Artificial intelligence is transforming marketing from a set of point solutions into an integrated capability that reshapes customer experience, operational efficiency, and strategic decision-making. Leaders across sectors are moving beyond proofs of concept to operationalize AI across the customer lifecycle, embedding analytics into campaign orchestration, personalization, and recommendation processes. This shift is driven by improved model maturity, richer customer signals, and increasingly accessible compute, which together enable more precise targeting and real-time adaptation.

As a result, marketing organizations are recalibrating workflows, skill sets, and vendor relationships. Data engineering, model governance, and measurement practices are growing in importance, and teams that can combine technical proficiency with commercial insight gain a meaningful edge. Meanwhile, privacy and regulatory expectations are prompting new approaches to consent management and explainability, which inform both product choices and vendor selection.

In this context, executives must view AI in marketing as both a capability and a program: a capability that augments creative and operational roles, and a program that requires governance, investment sequencing, and cross-functional alignment. The following sections summarize pivotal landscape shifts, tariff impacts, segmentation intelligence, regional dynamics, vendor behaviors, recommended actions for senior leaders, and the methodology used to derive these findings.
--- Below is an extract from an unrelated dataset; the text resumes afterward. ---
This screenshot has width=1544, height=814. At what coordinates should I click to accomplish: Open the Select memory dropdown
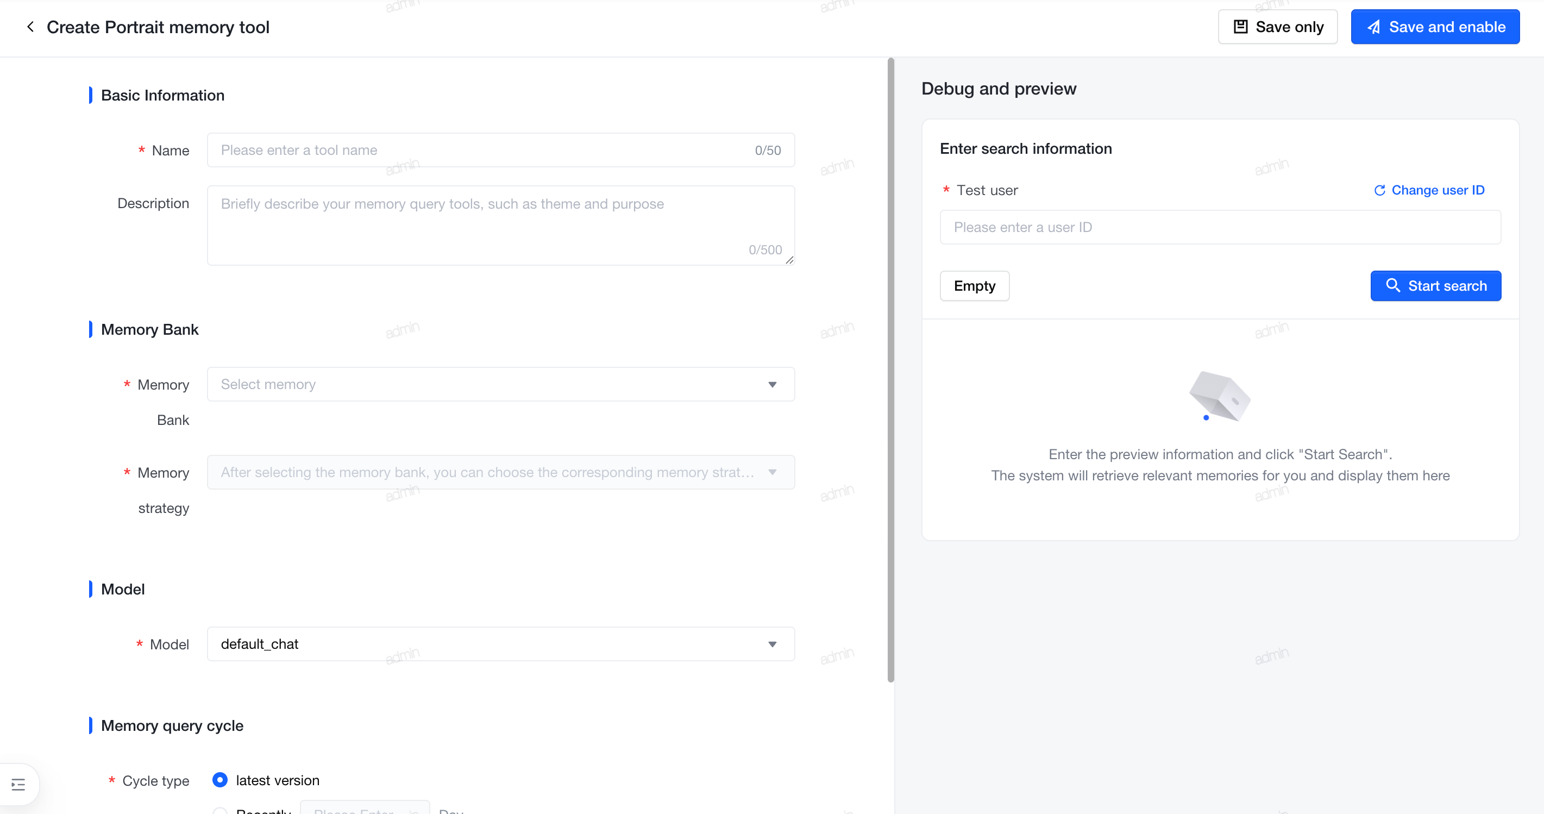(x=501, y=384)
Emerging structural shifts in marketing technology stacks and customer engagement models that are reshaping vendor ecosystems and buyer priorities

Over the past 24 months the marketing technology landscape has experienced several transformative shifts that are redefining vendor strategies and buyer expectations. First, the consolidation of data sources and the rise of platform approaches have reduced friction for enterprises seeking end-to-end campaign orchestration, turning once-discrete tools into interconnected stacks that emphasize interoperability and unified measurement.

Second, model-driven personalization has evolved from rule-based targeting to continuous, algorithmic optimization. Marketers increasingly favor adaptive personalization engines that learn from real-time signals rather than static segmentation, enabling dynamically tailored journeys that respond to context. Third, the proliferation of multimodal conversational interfaces - incorporating text, visuals, and voice - is changing where and how brands engage customers, expanding the remit of chatbots beyond simple FAQ resolution to sales assistance and complex service interactions.
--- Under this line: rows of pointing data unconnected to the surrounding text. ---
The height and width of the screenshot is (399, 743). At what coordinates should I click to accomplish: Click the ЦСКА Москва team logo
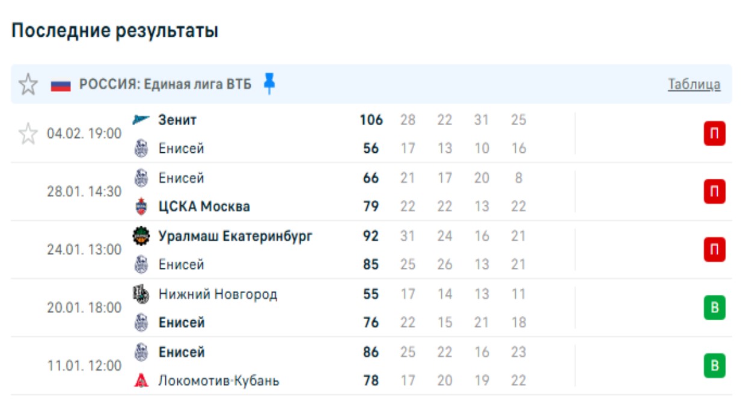tap(141, 206)
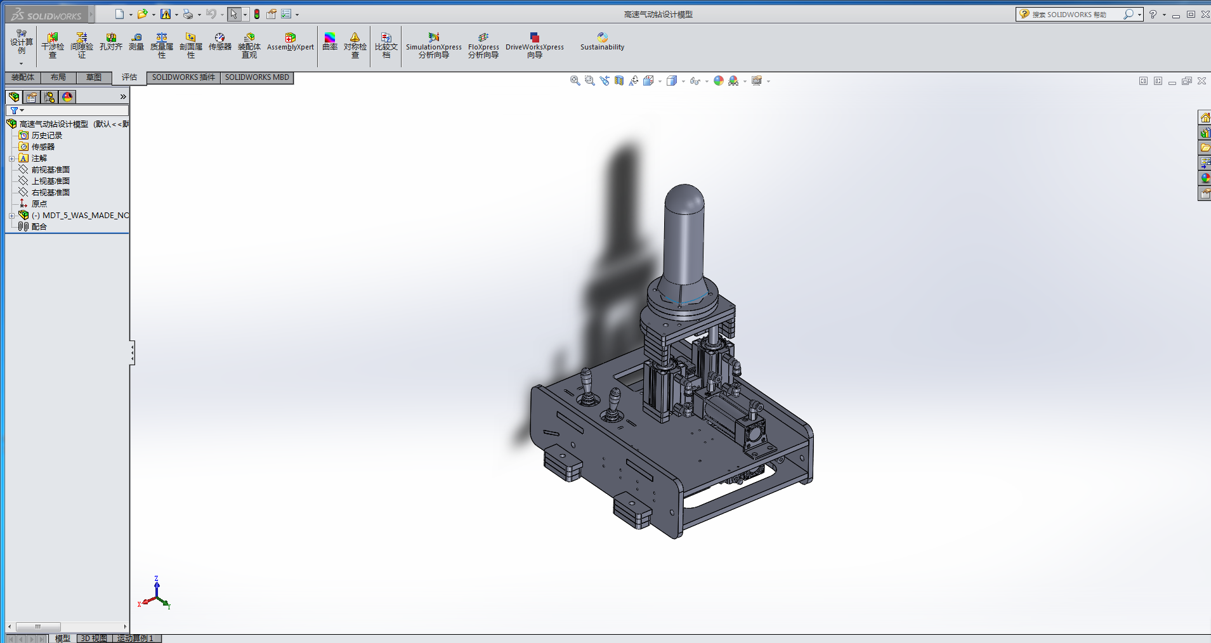Screen dimensions: 1211x643
Task: Run the 干涉检查 interference check tool
Action: (53, 46)
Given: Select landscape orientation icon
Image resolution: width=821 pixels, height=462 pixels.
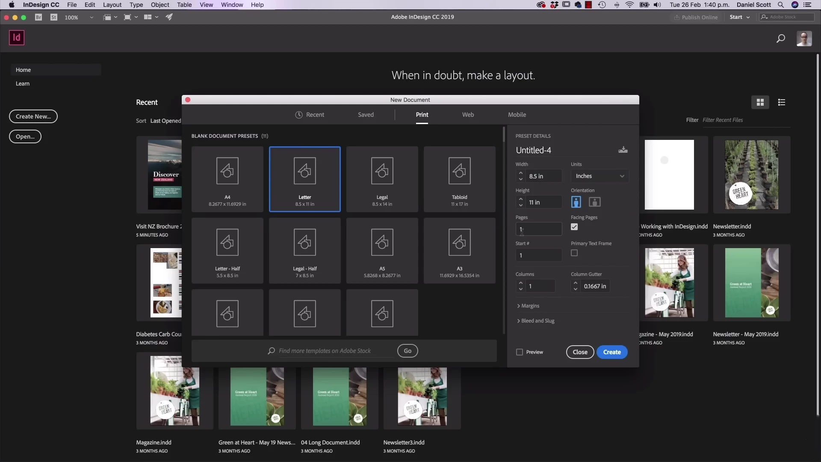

Finally, heightened regulatory scrutiny and consumer expectations for transparency have elevated the importance of privacy-aware design and explainable AI. Together, these shifts demand a new operating model where technology selection, data governance, and creative strategy are tightly coordinated to deliver consistent, compliant, and scalable outcomes.

Analyzing the complex cumulative effects of new 2025 United States tariff policies on AI infrastructure procurement, deployment strategies, and vendor supply chains

The implementation of new United States tariff measures in 2025 has exerted a multifaceted influence on the marketing AI ecosystem, with cumulative effects that extend across hardware procurement, cloud economics, and supply chain design. Tariffs on imported semiconductors, specialized accelerators, and certain networking equipment raised acquisition costs for compute-intensive infrastructure, prompting organizations to reassess on-premises investments and to accelerate negotiations with hyperscalers for capacity or managed services.

Consequently, decision-makers faced trade-offs between capital expenditure on localized infrastructure versus variable operating expenditure for cloud-based processing. In many cases, procurement teams pushed for longer supplier contracts and introduced clauses to mitigate future tariff volatility, which slowed replacement cycles and favored vendors that could demonstrate transparent total cost of ownership. The tariffs also influenced vendor roadmaps: hardware vendors prioritized supply resilience and localized manufacturing partnerships, while software vendors highlighted optimizations that reduce dependency on specialized chips.

Operationally, the tariffs encouraged greater adoption of hybrid deployment patterns, enabling critical workloads to remain on lower-cost, locally sourced infrastructure while variable or experimental workloads moved to public cloud platforms. Marketing organizations responded by refining model inference strategies to minimize high-cost compute at scale, adopting lighter-weight models for personalization tasks, and shifting batch processing windows to optimize cloud pricing. Overall, the net effect has been a reorientation toward supply chain resilience, cost-effective architecture, and tighter collaboration between procurement, IT, and marketing teams to preserve innovation momentum under new trade constraints.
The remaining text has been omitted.